Şin-Bet'in üst düzey bir yetkilisi, bunun Batı Şeria'da Şin-Bet tarafından son on yılda engellenen en büyük ve en geniş çaplı olay olduğunu söyledi.

Yetkili, sözlerini şöyle sürdürdü:

“Bu altyapının çoğu üyesi daha önce İsrail hapishanelerinde tutuklu bulunmuş ve soruşturma konusunda deneyimli kişiler. Bu altyapının ortaya çıkarılmasının, Hamas'ın İsrail'de bazı ciddi saldır gerçekleştirme niyetini büyük ölçüde engelledi.”

İsrail basını önümüzdeki günlerde şüphelilere karşı ‘terör örgütü liderliği, kasıtlı olarak cinayete teşebbüs ve kasıtlı cinayet işleme’ gibi ağır suçlamalar yöneltileceğini vurguladı.

Batı Şeria'da ayaklanma girişimi

Batı Şeria'da daha öncede Hamas adına çalışan hücreler ortaya çıkarılmıştı. Ancak bu olay, İsrail'in Gazze'de yürüttüğü ve Hamas’ı ortadan kaldırmayı amaçladığı savaşın başlamasının üzerinden yaklaşık iki yıl geçerken Hamas'ın Batı Şeria'da yeniden güçlenmeye çalıştığını ortaya koyuyor.

Hamas, Batı Şeria’da her zaman varlığını sürdürmüş ve birçok iniş çıkış yaşamıştı. Ancak Hamas’ın 7 Ekim 2023 tarihinde İsrail’e yönelik saldırısının ardından ortaya çıkan mevcut durumdan daha karmaşığı daha önce hiç yaşanmadı.

Jdjj
Batı Şeria'nın El Halil kentinde geçtiğimiz yıl temmuz ayında Hamas Siyasi Büro Başkanı İsmail Heniyye suikastını kınamak için gösteri düzenleyen Filistinliler (AFP)

Şarku’l Avsat’a konuşan Batı Şeria'daki Hamas kaynaklarından biri, Hamas’ın karmaşık, zor ve benzeri görülmemiş bir durumda olduğunu söyledi. İsrail'in 10 Ekim 2023’ten bu yana Gazze Şeridi, Batı Şeria ve yurtdışında Hamas liderlerini, kaynaklarını ve tabanını takip etmesinin kendilerine büyük zarar verdiğini de sözlerine ekledi.

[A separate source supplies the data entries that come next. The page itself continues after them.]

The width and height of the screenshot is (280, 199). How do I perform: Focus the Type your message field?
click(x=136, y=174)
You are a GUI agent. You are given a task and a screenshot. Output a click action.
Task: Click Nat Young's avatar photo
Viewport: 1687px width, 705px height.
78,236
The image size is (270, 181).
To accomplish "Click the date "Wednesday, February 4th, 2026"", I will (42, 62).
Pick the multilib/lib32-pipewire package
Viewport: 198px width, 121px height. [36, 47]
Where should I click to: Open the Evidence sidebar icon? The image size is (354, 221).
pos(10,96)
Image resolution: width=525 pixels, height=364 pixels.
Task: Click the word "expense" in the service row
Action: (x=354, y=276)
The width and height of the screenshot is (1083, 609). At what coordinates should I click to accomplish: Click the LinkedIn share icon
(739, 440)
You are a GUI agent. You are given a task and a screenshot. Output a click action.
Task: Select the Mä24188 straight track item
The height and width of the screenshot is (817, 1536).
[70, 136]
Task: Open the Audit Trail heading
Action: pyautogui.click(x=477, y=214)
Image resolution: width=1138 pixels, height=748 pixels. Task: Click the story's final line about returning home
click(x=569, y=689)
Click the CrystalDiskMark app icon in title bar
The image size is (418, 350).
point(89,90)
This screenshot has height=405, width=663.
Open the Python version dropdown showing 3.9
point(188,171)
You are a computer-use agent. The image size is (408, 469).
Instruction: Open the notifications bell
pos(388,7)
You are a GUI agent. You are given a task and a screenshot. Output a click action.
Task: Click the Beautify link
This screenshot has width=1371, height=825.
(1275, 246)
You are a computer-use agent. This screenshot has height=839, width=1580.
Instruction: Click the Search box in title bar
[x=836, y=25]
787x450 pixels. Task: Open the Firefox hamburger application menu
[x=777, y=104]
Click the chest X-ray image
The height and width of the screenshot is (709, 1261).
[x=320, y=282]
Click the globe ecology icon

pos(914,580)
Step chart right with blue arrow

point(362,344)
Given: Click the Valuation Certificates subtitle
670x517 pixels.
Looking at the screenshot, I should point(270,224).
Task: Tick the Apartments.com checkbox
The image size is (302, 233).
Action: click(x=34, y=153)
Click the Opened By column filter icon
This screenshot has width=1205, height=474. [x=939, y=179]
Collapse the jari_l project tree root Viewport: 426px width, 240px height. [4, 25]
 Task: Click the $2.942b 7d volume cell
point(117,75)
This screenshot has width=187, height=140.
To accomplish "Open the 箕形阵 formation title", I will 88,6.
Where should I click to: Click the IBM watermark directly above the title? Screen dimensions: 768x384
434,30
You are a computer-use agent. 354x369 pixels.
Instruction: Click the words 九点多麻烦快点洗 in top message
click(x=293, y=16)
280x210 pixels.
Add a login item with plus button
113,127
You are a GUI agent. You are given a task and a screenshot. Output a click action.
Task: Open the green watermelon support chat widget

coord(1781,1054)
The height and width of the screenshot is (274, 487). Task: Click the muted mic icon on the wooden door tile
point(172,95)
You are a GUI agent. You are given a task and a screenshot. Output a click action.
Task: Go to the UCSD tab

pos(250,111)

Kaynak, güvenlik durumunun Gazze Şeridi'nden farklı olarak Batı Şeria'da her zaman karmaşık olduğunu, ancak şu anda daha da karmaşık hale geldiğini, sürekli güvenlik takibinin yapıldığını ve para hareketlerinin izlendiğini, Hamas’ın hareket kabiliyetinin ve paraya ulaşma imkanlarının büyük ölçüde tükendiğini açıkladı. Kaynak, karmaşık ve derin krizler olduğunu ifade etti.

Buna rağmen krizin geçeceğini düşündüğünü belirten kaynak, Hamas’ın kurulduğu günden bu yana güvenlik güçlerinin takibinin, tutuklamaların ve suikastların devam ettiğini kaydetti.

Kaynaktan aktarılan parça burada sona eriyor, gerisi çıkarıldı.